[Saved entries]
※

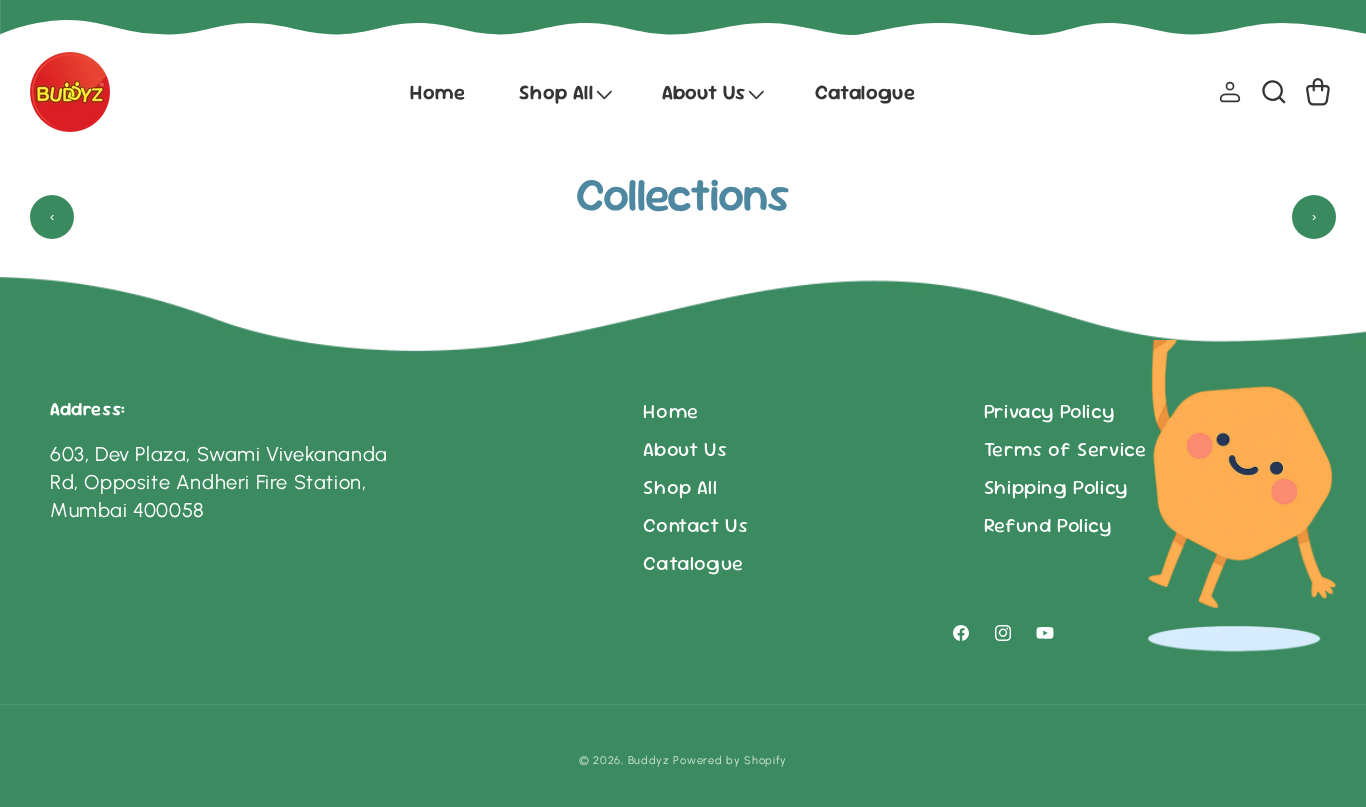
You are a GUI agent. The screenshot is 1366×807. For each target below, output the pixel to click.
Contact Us (695, 525)
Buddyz (649, 760)
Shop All (680, 487)
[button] (563, 92)
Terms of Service (1065, 449)
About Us (685, 449)
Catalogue (693, 563)
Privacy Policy (1049, 411)
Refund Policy (1048, 525)
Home (670, 411)
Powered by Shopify (730, 760)
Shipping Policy (1056, 487)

※

To do: Return every line of the data above in which "Policy" appears.

Solved exercise:
Privacy Policy (1049, 411)
Refund Policy (1048, 525)
Shipping Policy (1056, 487)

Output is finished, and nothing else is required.